Depois do Acidente começa com uma proposta pesada e promissora, mas a execução da primeira temporada deixa muito a desejar. Sinceramente, foi quase um teste de resistência. A trama fica presa num luto interminável, episódio após episódio, como se o roteiro tivesse medo de avançar. Tudo é extremamente arrastado, repetitivo e sem qualquer emoção além da dor constante. É claro que o tema é triste, mas faltou ritmo, criatividade e, principalmente, evolução dos personagens. A impressão é de que nada acontece além de sofrimento.
A segunda temporada, por outro lado, finalmente traz movimento. A volta da Tamara, ex-esposa do Charro, dá à série exatamente o que faltava: tensão, conflito, combustível emocional. A dinâmica entre os personagens fica mais interessante e a história parece ganhar corpo. É como se, de repente, a série tivesse lembrado que precisa envolver o público.

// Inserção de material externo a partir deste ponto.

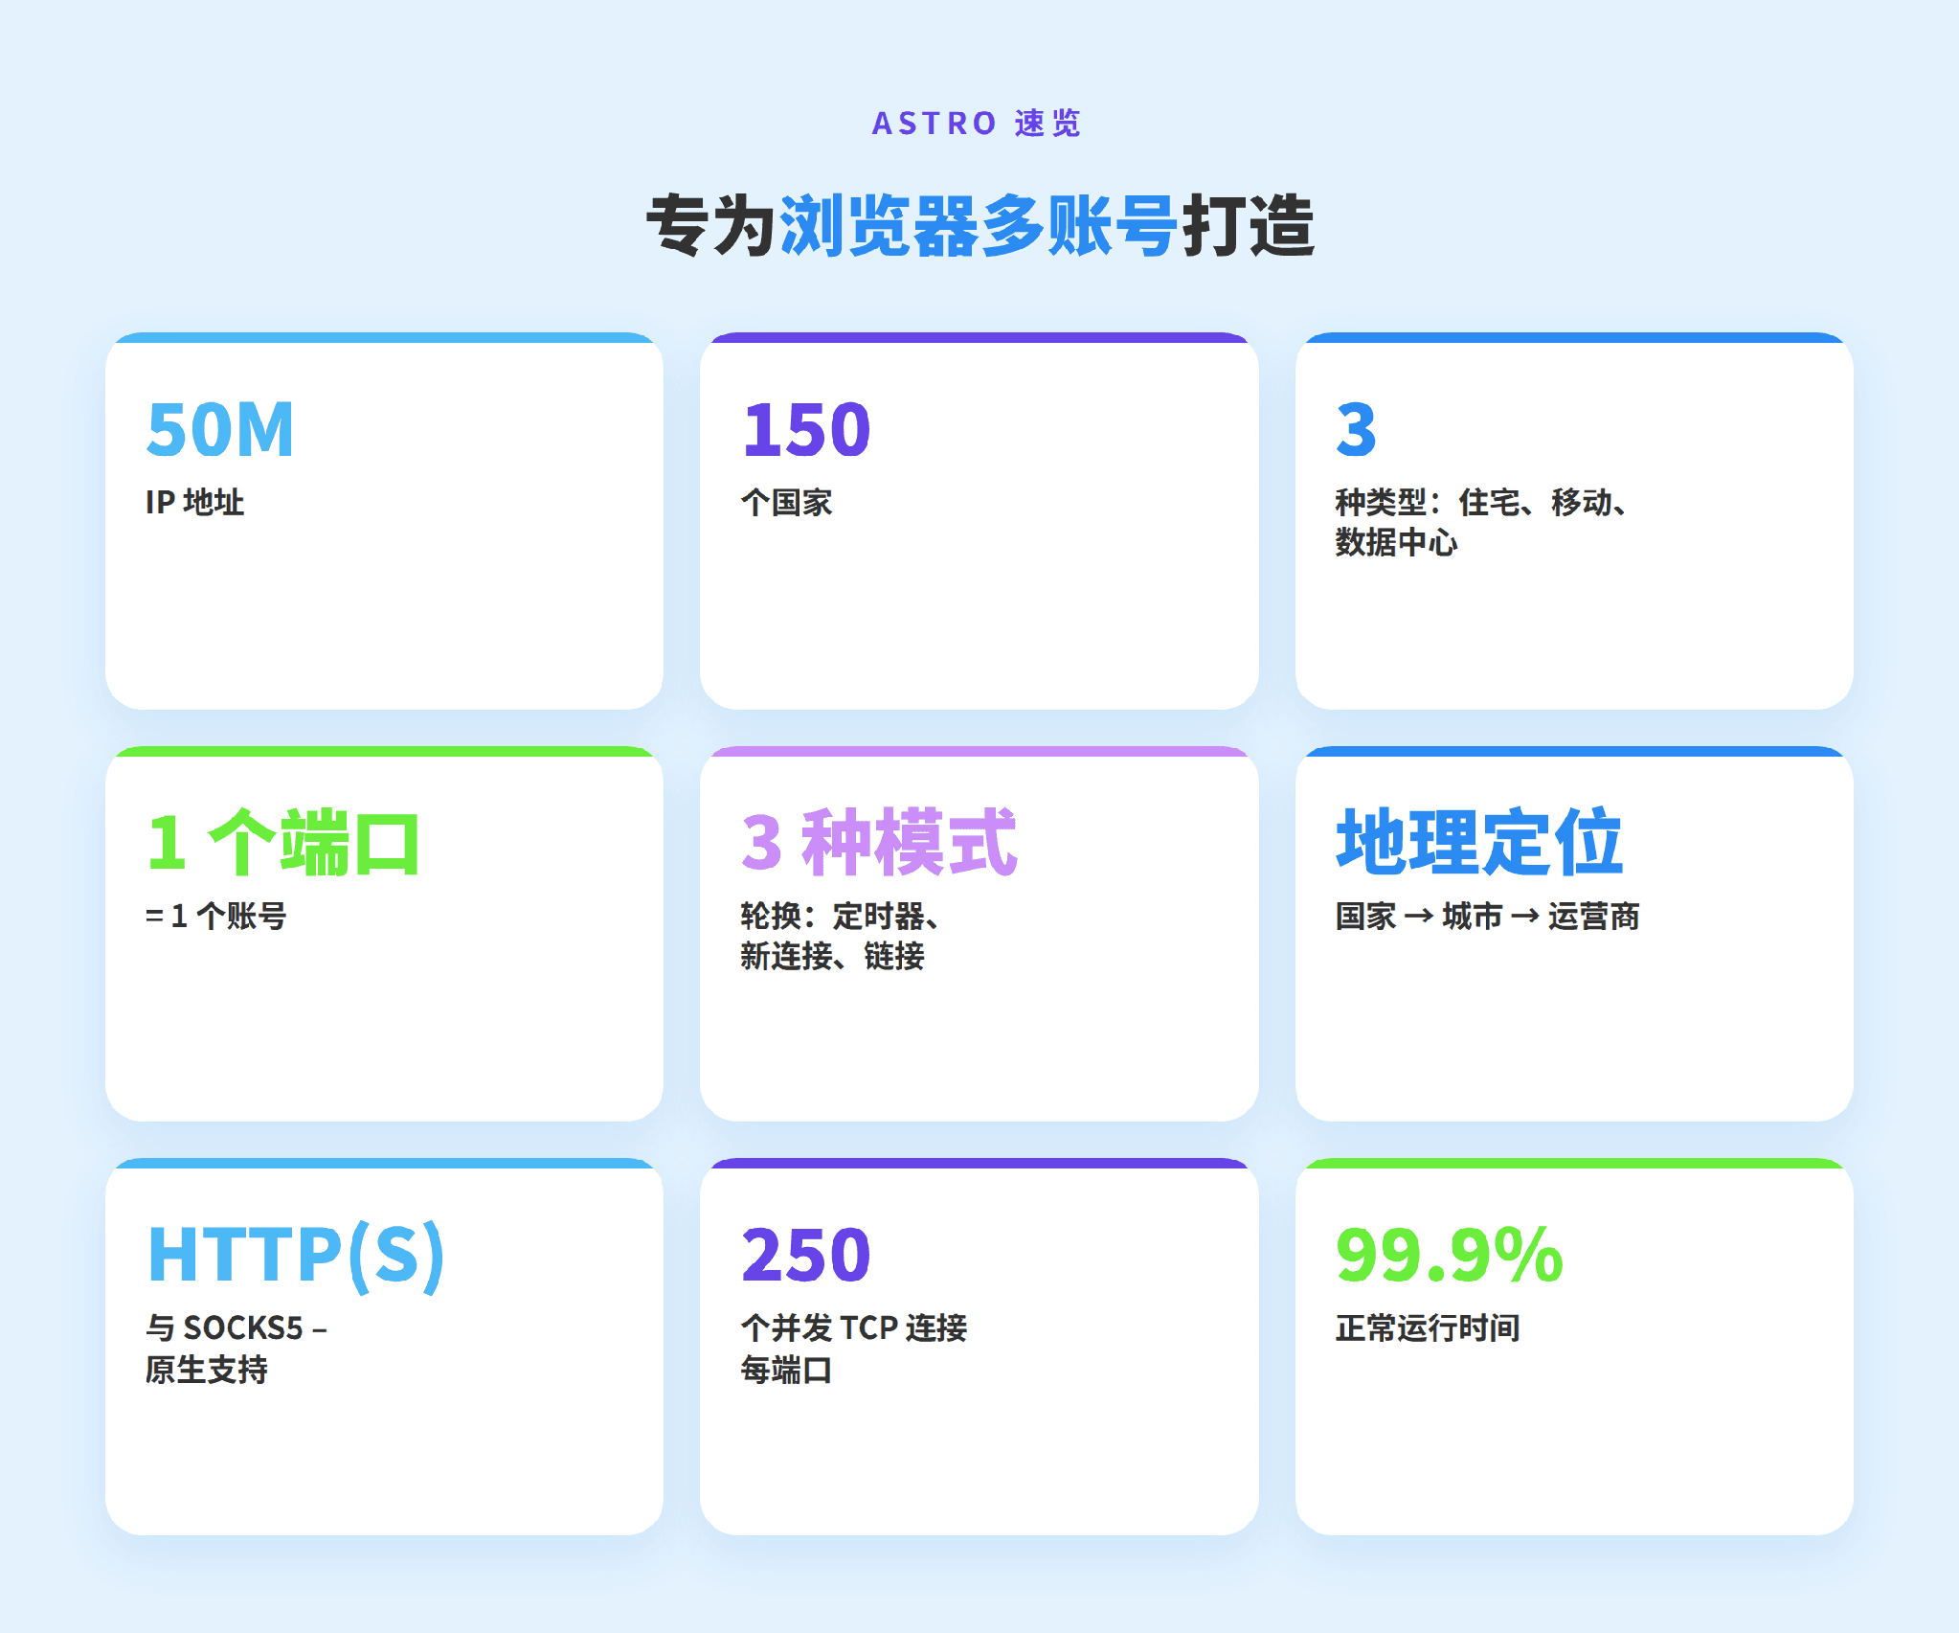Click the 轮换：定时器、新连接、链接 description
1959x1633 pixels.
point(840,936)
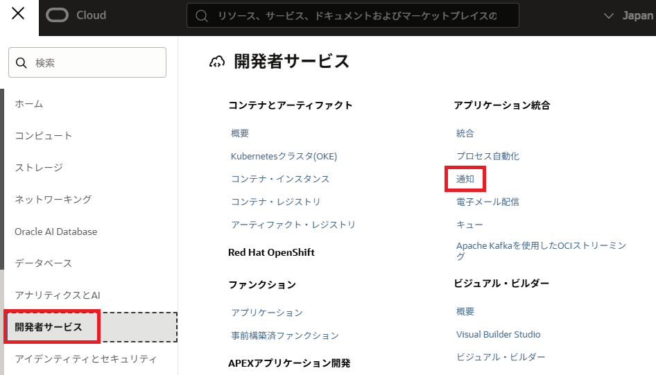This screenshot has width=656, height=375.
Task: Click the search icon in sidebar search box
Action: 21,62
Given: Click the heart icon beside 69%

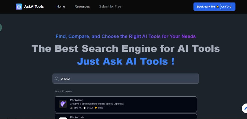Looking at the screenshot, I should (x=96, y=108).
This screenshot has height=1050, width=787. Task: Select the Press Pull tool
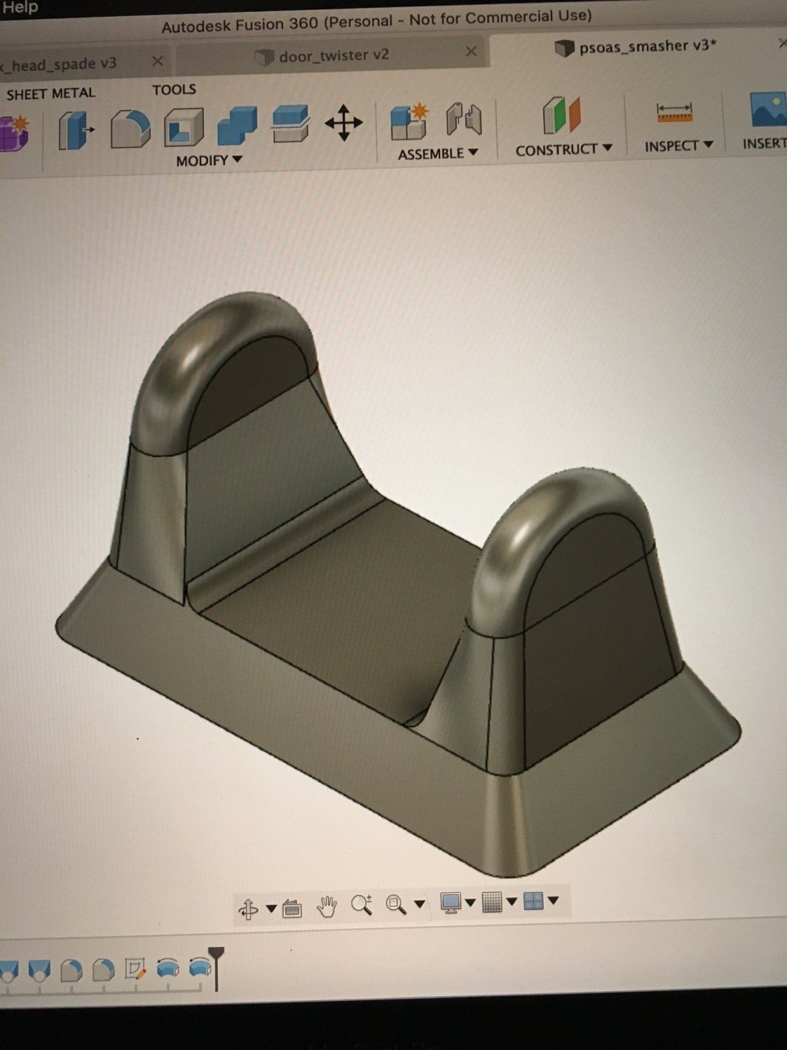pyautogui.click(x=75, y=130)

Só que essa melhora dura pouco.
A decisão mais revoltante da temporada — e da série inteira — é a morte do Charro. É uma escolha narrativa que não só destrói o envolvimento emocional do público, como também quebra completamente o potencial que estava sendo construído. E o pior: o Emiliano matou o Charro e simplesmente não teve consequência nenhuma. Nada. Zero. Uma morte tão forte, e a série trata como se fosse descartá mostra uma falha enorme de coerência e de coragem narrativa.
Depois disso, ainda fazem a Tamara ir embora, deixando a sensação de abandono, de história solta, como se tudo tivesse sido jogado para o alto no último minuto. O final da segunda temporada não fecha nada, não honra o que construiu e não respeita o impacto que esses personagens tiveram na trama.
Na minha visão, a série tem boas intenções, uma premissa forte e temas que poderiam render uma obra muito profunda. Mas se perde no exagero emocional, nos caminhos fáceis do drama e em decisões que parecem feitas mais para chocar do que para contar uma história bem construída. Falta consequência, falta coerência e falta cuidado com o público.
No fim, Depois do Acidente até tenta, mas entrega menos do que promete. E, sinceramente? Eu também odeio a morte do Charro. Foi o golpe final numa narrativa que tinha tudo para ser melhor.